Uma equipe internacional de pesquisadores liderada pela bióloga Julia Kurth, da Universidade de Münster, na Alemanha, identificou e caracterizou um sistema enzimático até então desconhecido que permite a bactérias anaeróbicas desintoxicar o clorometano — gás tóxico que contribui para a destruição da camada de ozônio. A descoberta, publicada na revista Nature Communications, abre caminho para avanços em remediação ambiental, pesquisa climática e biotecnologia.
O clorometano é liberado durante a queima de carvão, biomassa e outras matérias-primas, além de ser produzido naturalmente por algas, plantas e fungos. Devido à sua toxicidade e papel na degradação do ozônio estratosférico, o gás representa ameaça ambiental e à saúde pública. A compreensão de como microrganismos em ambientes sem oxigênio conseguem degradá-lo preenche uma importante lacuna científica.
Segundo reportagem do portal phys.org, o sistema enzimático foi identificado na espécie Acetobacterium dehalogenans, bactéria anaeróbica comum em lodo de esgoto. Ela utiliza o clorometano como fonte de energia e carbono, removendo o íon cloreto do grupo metil e convertendo o gás em produtos inofensivos.
As propriedades bioquímicas e estruturais do sistema enzimático diferem de outras enzimas que transferem grupos metil. Os pesquisadores demonstraram que, na Acetobacterium dehalogenans, o clorometano é conduzido por um túnel molecular único até o centro ativo da enzima, onde ocorre a transferência do metil.
Um aspecto crucial da descoberta é que a informação genética para as proteínas envolvidas está presente em outras bactérias, incluindo aquelas que vivem no trato gastrointestinal humano e em sedimentos marinhos. Isso indica que essa via de degradação do clorometano é disseminada na natureza e possui relevância ecológica ampla.
“Nossos resultados podem ser relevantes para a pesquisa climática”, destacou a professora Julia Kurth. A identificação dos genes e enzimas permite prever quais outros micróbios anaeróbicos são capazes de converter o clorometano e onde ocorrem. Esse conhecimento contribui para entender como o gás é degradado em ecossistemas e aprimora modelos que projetam a evolução da camada de ozônio.

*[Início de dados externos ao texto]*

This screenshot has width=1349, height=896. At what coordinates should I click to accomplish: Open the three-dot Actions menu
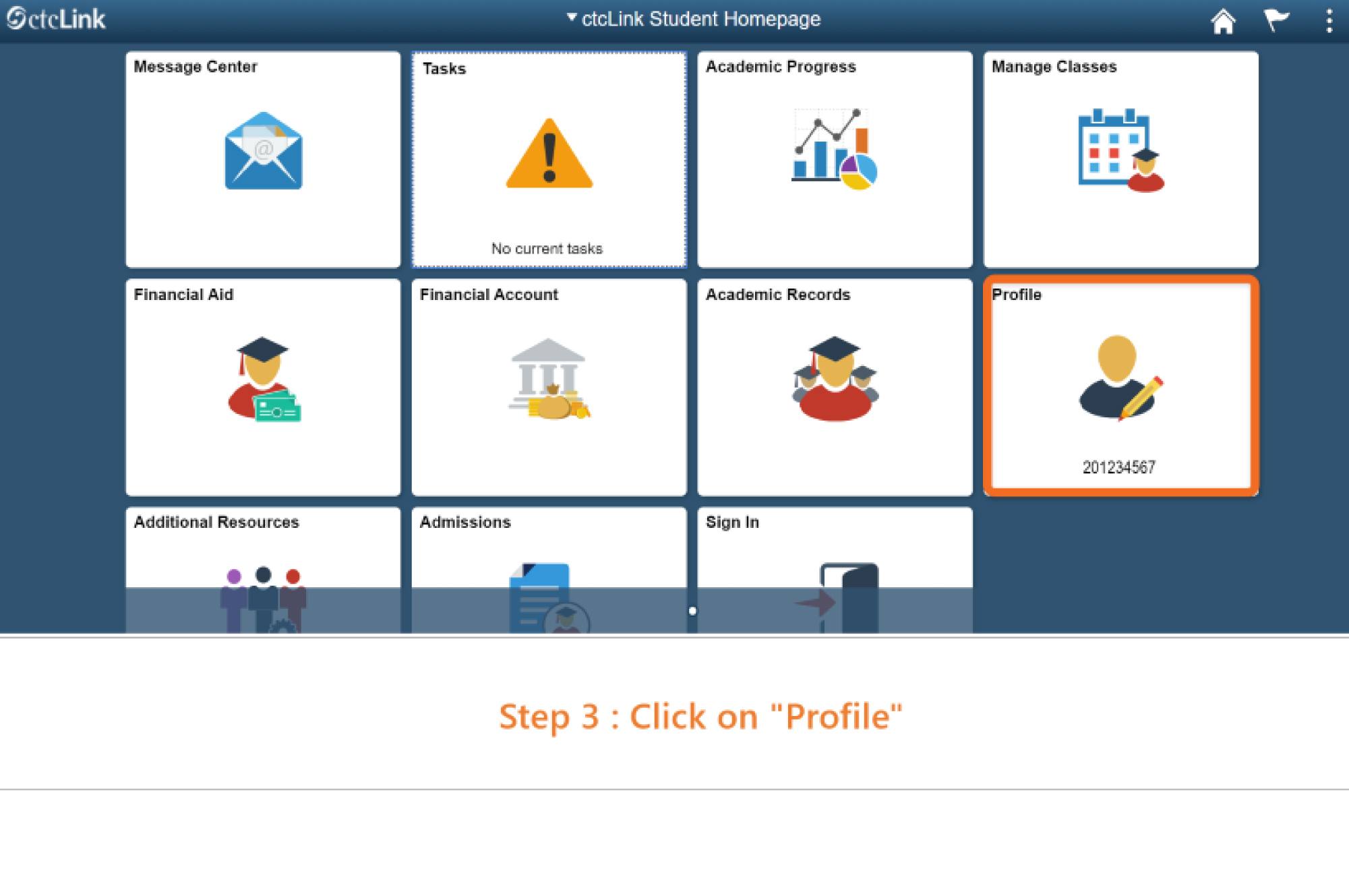[1329, 20]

A indústria química também pode se beneficiar do novo sistema enzimático. Ele poderá ser utilizado para decompor seletivamente compostos halogenados como o clorometano em processos industriais, substituindo métodos mais agressivos e poluentes.

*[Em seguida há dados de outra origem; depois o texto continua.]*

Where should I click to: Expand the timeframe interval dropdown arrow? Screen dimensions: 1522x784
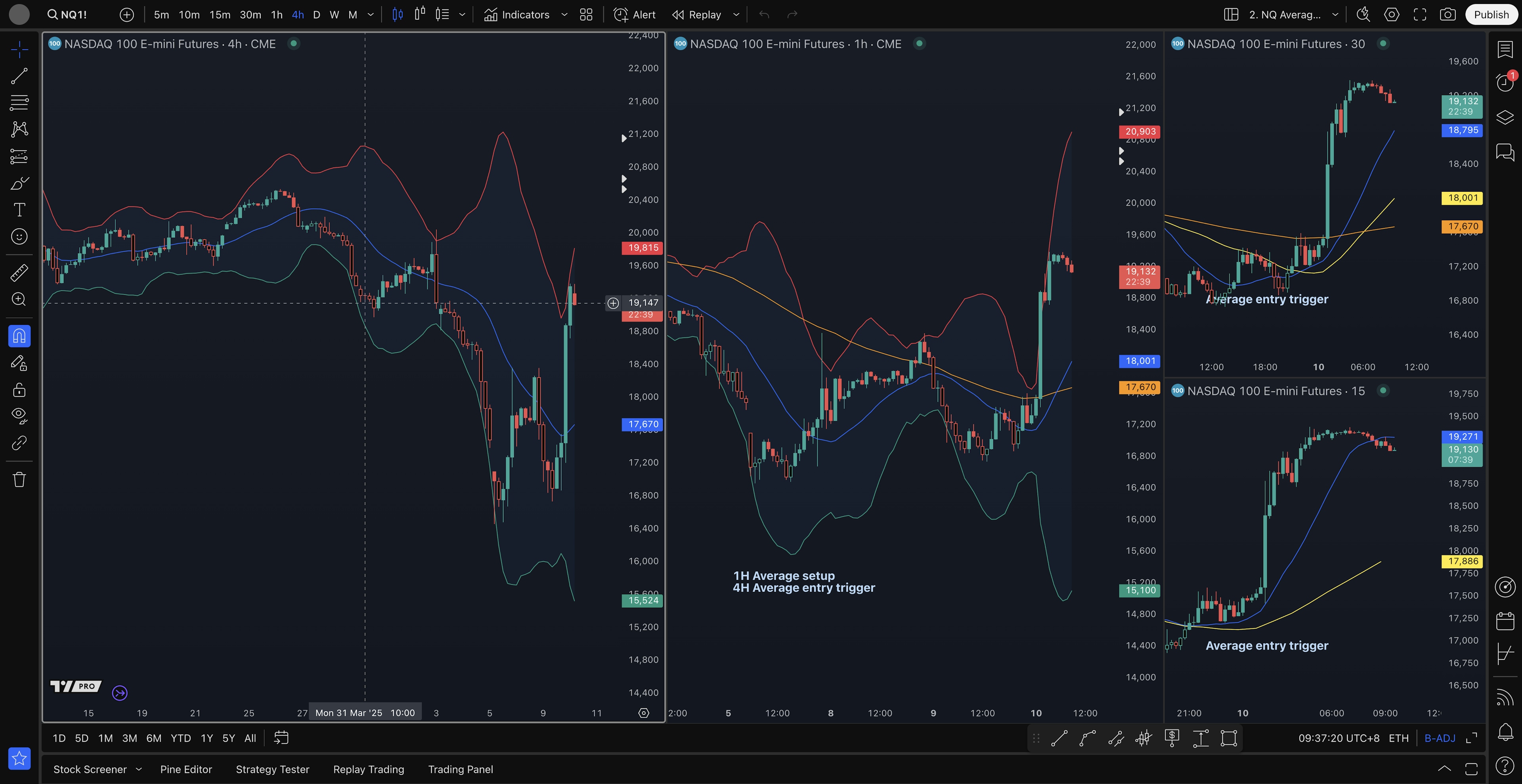tap(371, 14)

O estudo contou com a participação de cientistas das universidades de Estrasburgo e Grenoble, na França, da Universidade de Marburg, na Alemanha, e do Instituto Max Planck de Microbiologia Terrestre. A pesquisa combinou análises de expressão gênica, espectroscopia UV-visível e cristalografia de raios X para determinar a estrutura atômica da enzima e seu mecanismo de reação.
A descoberta abre novas possibilidades para a biorremediação de solos e águas contaminados, especialmente em ambientes sem oxigênio. Bactérias equipadas com essa via enzimática podem ser empregadas para converter o clorometano em substâncias inofensivas, contribuindo para a despoluição de áreas afetadas.